Data: Begin

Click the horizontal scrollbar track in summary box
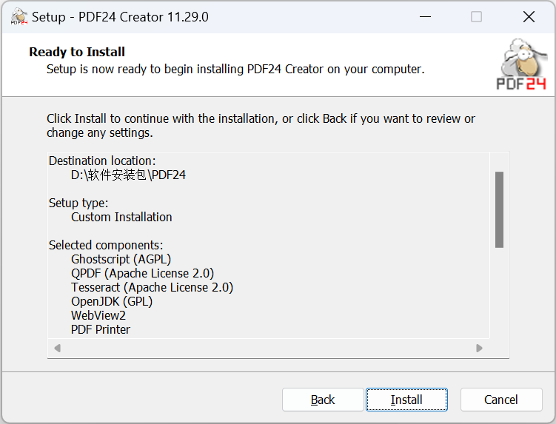The height and width of the screenshot is (424, 556). [268, 348]
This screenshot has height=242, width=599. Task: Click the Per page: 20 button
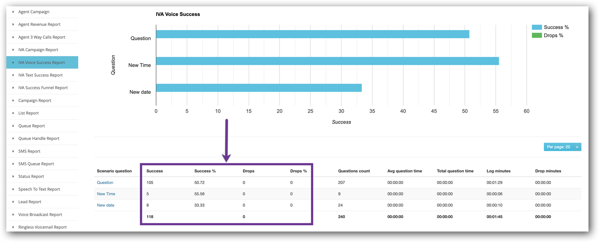click(558, 147)
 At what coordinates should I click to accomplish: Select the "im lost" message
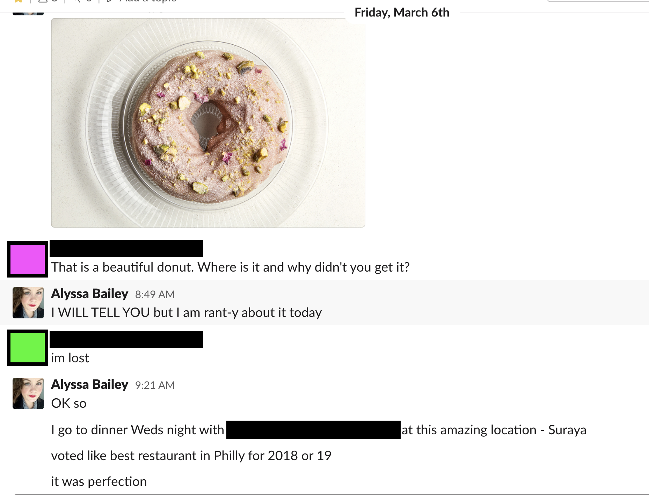coord(70,358)

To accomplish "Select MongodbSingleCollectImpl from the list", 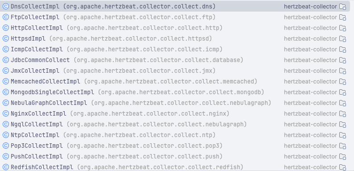I will [x=175, y=92].
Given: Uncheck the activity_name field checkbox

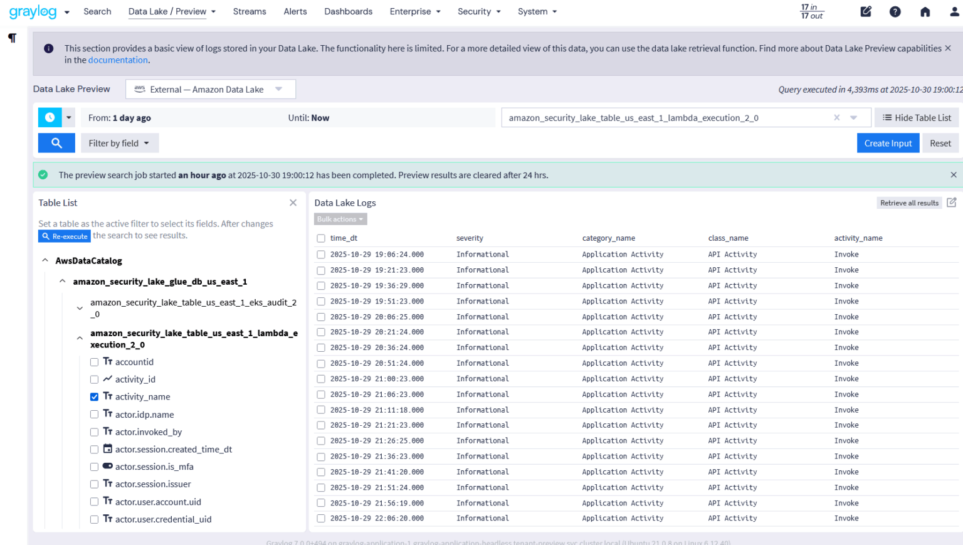Looking at the screenshot, I should coord(94,396).
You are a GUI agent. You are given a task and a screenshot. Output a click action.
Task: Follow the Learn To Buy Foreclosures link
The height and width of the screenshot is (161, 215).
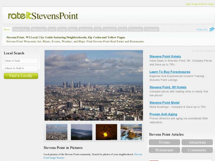click(170, 72)
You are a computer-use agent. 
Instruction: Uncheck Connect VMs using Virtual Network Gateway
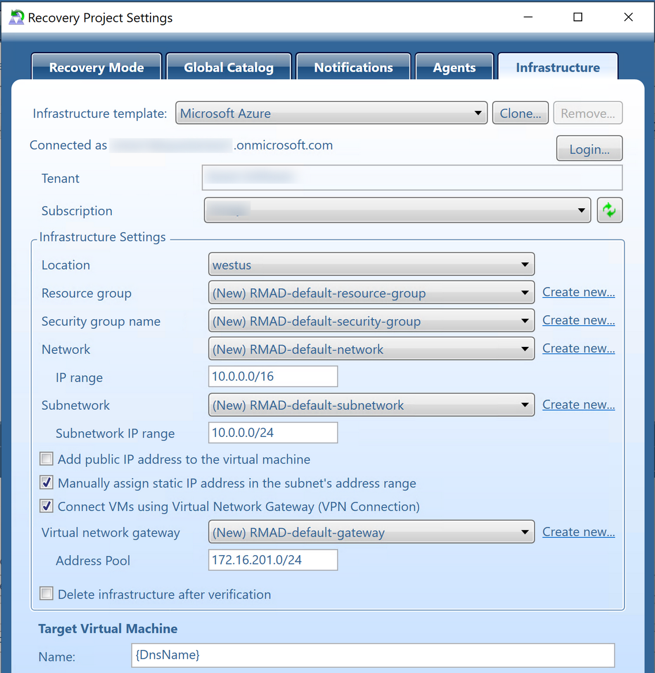(x=46, y=506)
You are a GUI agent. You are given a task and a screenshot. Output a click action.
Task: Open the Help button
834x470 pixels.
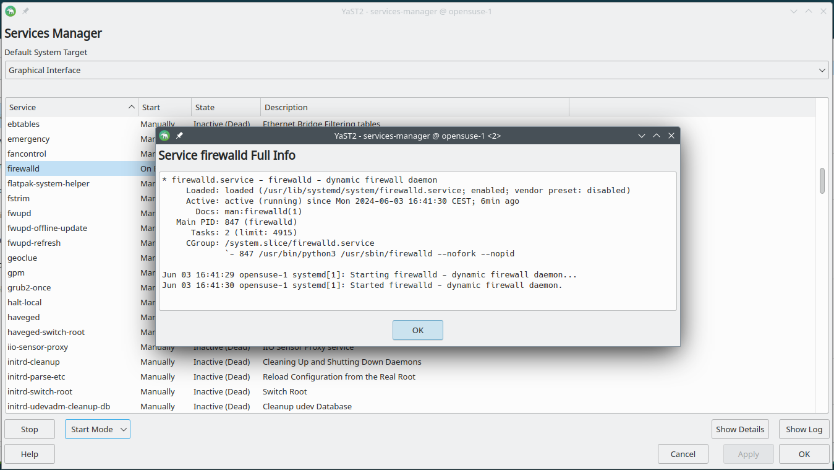[x=30, y=454]
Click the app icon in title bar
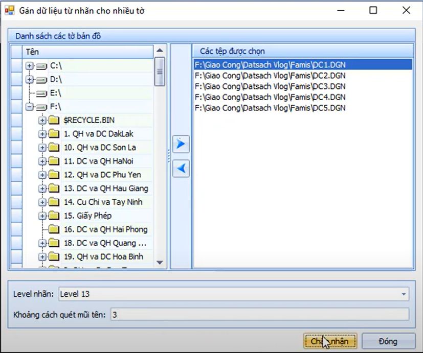Viewport: 423px width, 353px height. [9, 10]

Data: End

Hand back exactly the lines from the one with "Instruction: Uncheck Connect" through the last line of the data above, both ends included, with every picture left out.

Instruction: Uncheck Connect VMs using Virtual Network Gateway
(x=46, y=506)
You are a GUI agent. You are given a task and a screenshot. Output a click action.
Task: Open the Help button
834x470 pixels.
[x=30, y=454]
Click the app icon in title bar
Viewport: 423px width, 353px height. [9, 10]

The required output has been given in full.